France has denied allegations by rights groups that French Army officers failed to prevent genocide in Rwanda in 1994.
Last week, the International Human Rights Federation called on two French officers to be charged for failing to prevent genocide.
The accused French officers are Jacques Roiser, a former commander of special forces and Marin Gillier, chief of a squad of marines in France’s UN-mandated Operation Turquoise force.
The two officers denied the allegation in a statement saying that the operation "protected hundreds of thousands of people" and saved "tens of thousands of Tutsi lives."
"We have always said we were willing to testify" in the inquiry "to put paid to accusations that are as unrealistic as monstrous," they said.

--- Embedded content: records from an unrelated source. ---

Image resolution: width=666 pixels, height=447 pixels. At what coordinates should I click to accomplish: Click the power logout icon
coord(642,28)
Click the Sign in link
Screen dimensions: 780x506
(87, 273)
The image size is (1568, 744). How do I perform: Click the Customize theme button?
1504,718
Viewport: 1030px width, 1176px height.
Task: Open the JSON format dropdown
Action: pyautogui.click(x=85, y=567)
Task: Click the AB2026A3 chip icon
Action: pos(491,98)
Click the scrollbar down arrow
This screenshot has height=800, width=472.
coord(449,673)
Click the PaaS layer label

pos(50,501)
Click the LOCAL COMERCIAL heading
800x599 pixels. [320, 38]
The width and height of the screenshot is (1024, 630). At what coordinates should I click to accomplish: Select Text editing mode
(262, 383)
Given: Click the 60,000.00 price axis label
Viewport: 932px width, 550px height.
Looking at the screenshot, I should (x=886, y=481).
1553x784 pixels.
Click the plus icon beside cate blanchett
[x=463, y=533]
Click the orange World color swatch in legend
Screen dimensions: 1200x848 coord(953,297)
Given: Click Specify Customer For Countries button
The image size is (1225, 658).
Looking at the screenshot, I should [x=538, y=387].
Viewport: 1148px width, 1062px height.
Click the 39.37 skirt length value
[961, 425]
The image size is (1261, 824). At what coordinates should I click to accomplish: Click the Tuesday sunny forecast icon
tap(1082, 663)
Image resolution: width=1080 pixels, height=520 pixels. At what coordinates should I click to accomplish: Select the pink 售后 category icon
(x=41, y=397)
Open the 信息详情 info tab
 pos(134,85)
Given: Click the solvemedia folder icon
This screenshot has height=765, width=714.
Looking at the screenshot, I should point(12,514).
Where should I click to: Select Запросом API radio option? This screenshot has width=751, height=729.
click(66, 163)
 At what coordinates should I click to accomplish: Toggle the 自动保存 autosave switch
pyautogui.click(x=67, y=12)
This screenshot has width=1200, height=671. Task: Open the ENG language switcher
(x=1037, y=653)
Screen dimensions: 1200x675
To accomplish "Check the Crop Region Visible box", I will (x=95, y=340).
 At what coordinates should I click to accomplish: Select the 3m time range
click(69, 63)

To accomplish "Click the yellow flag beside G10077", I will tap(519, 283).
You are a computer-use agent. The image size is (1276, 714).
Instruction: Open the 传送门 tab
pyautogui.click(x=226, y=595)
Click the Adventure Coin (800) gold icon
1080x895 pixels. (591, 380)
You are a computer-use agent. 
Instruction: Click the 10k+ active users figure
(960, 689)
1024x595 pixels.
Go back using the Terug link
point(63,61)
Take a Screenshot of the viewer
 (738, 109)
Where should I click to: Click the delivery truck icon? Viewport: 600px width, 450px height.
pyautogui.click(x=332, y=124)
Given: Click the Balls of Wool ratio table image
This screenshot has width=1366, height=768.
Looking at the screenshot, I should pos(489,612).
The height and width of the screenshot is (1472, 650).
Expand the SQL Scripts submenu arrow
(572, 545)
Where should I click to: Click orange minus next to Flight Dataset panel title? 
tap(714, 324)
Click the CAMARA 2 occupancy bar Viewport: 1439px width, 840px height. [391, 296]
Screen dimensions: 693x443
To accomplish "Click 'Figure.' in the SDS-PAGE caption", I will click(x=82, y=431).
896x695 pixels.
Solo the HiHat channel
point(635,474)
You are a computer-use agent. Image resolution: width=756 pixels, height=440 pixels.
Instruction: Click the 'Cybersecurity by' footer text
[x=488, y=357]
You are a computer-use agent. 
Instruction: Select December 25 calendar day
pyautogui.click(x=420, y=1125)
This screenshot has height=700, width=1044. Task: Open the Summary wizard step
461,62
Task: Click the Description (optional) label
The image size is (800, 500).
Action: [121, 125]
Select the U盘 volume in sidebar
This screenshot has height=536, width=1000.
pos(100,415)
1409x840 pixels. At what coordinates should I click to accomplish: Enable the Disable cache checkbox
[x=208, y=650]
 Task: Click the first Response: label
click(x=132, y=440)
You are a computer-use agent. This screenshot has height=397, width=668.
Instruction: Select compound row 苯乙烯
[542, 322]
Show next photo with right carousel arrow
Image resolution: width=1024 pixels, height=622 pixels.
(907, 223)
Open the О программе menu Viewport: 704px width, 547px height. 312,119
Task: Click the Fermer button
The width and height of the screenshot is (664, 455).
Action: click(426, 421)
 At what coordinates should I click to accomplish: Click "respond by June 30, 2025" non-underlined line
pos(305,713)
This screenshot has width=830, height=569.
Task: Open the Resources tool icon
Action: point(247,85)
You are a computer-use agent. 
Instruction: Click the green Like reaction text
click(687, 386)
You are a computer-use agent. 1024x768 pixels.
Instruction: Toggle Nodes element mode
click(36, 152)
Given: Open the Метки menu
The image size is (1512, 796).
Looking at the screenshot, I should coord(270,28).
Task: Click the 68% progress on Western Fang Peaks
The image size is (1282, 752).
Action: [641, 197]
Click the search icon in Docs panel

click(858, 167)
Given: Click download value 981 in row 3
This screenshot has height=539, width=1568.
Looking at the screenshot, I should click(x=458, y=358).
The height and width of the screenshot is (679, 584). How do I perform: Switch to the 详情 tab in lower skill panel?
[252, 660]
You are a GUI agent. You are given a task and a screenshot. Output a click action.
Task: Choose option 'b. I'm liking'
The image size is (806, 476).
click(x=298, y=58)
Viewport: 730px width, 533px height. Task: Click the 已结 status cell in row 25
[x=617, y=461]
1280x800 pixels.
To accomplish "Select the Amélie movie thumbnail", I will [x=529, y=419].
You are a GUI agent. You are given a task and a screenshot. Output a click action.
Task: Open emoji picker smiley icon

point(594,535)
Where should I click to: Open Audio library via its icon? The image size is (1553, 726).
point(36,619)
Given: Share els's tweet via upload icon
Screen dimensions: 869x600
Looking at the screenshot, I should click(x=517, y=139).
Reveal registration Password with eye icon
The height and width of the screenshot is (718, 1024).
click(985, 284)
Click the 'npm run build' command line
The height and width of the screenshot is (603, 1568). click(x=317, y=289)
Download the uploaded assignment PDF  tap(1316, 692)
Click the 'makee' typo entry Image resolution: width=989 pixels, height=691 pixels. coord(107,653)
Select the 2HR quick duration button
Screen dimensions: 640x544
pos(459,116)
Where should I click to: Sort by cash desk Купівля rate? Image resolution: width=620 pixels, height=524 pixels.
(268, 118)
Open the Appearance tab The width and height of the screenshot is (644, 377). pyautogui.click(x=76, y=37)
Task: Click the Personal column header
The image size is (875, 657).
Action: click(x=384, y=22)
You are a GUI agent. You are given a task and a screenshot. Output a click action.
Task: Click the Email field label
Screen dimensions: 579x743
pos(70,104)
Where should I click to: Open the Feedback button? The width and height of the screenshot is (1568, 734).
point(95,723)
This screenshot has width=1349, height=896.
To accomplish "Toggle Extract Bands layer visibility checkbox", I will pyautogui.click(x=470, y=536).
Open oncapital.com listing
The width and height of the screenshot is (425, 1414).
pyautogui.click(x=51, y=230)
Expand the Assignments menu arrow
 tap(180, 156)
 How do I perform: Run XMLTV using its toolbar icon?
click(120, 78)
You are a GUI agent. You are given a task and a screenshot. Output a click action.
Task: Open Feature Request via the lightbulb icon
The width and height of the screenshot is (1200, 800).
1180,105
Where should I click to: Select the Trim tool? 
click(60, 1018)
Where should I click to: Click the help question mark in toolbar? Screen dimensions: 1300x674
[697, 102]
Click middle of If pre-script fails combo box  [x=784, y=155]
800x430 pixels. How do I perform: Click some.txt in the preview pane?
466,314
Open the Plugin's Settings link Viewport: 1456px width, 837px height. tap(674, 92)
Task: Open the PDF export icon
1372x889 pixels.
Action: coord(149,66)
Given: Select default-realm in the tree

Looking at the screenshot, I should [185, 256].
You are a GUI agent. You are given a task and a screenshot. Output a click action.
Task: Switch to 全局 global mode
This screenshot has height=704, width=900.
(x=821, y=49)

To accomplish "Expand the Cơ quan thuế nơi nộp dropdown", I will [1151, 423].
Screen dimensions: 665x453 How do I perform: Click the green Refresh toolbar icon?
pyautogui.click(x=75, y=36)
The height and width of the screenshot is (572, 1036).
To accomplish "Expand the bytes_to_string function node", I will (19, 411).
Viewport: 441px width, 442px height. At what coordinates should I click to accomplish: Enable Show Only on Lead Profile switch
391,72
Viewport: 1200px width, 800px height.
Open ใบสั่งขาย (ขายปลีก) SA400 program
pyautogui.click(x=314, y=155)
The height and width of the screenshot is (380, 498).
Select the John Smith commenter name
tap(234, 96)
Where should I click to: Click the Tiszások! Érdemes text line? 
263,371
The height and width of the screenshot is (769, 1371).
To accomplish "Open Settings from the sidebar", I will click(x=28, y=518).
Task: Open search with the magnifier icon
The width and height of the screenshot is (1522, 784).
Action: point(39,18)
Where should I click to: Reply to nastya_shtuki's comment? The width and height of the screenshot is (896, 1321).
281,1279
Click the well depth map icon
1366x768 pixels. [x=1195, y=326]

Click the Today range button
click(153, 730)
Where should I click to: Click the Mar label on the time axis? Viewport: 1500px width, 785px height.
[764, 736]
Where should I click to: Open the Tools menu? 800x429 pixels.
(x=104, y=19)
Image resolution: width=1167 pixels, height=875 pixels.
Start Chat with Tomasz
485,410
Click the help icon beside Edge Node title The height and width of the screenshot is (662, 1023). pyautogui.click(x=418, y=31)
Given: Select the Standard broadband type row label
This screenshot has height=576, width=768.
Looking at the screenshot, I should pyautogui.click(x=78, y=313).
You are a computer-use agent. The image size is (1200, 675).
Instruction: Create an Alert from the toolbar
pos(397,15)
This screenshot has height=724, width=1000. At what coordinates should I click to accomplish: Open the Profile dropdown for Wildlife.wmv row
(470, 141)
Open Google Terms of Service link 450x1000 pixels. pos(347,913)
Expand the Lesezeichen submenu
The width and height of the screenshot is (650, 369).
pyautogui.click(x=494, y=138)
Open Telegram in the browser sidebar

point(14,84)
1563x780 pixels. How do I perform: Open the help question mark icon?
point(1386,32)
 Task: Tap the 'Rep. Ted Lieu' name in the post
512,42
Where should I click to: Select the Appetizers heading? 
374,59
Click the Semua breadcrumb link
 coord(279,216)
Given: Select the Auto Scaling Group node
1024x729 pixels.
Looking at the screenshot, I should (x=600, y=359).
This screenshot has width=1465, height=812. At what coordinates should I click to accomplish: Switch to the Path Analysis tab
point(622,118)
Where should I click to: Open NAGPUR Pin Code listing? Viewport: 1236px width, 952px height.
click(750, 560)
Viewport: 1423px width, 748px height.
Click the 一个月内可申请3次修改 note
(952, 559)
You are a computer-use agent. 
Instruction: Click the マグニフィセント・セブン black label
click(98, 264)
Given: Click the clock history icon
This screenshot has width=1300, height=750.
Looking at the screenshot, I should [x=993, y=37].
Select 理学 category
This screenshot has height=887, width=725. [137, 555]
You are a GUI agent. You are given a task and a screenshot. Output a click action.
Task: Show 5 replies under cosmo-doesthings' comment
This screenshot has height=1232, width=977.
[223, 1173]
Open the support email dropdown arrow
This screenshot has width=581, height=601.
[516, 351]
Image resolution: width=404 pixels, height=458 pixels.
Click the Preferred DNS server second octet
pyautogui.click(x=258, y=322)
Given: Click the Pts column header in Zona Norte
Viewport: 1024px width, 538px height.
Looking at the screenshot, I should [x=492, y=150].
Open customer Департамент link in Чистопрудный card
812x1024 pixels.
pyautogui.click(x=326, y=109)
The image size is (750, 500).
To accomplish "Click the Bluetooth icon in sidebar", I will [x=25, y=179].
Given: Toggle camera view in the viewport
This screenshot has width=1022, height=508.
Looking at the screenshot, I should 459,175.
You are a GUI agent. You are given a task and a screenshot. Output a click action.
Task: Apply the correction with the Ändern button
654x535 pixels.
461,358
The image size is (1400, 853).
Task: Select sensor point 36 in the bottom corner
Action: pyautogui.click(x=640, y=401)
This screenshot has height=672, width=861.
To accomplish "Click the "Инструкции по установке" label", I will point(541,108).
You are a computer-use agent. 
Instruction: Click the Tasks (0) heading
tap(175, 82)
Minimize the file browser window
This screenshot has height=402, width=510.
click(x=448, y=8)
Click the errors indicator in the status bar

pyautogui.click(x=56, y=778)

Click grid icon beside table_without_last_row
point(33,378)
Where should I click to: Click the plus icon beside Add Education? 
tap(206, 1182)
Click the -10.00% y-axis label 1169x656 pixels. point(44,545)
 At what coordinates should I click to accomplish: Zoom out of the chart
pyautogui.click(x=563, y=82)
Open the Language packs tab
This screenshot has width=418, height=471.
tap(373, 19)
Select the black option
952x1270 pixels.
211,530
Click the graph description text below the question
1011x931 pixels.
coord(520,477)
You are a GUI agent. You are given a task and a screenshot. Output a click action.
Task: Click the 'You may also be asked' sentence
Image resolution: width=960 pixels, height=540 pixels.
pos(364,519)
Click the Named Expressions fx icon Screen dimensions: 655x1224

Rwandan President Paul Kagame has accused France of involvement in the genocide by supporting the Hutu perpetrators who carried it out.
France has many times denied the allegations and claimed that French forces worked to protect civilians.
In 2005, a judicial inquiry was launched after a survivor filed a complaint against French forces.
Later, diplomatic relations between Kigali and Paris were completely frozen from 2006 to 2009.
The genocide claimed the lives of at least 800,000 mostly ethnic Tutsis and followed the death of the country’s president, Juvenal Habyarima, a Hutu who died when his plane was shot down, an incident which was blamed on the Tutsis.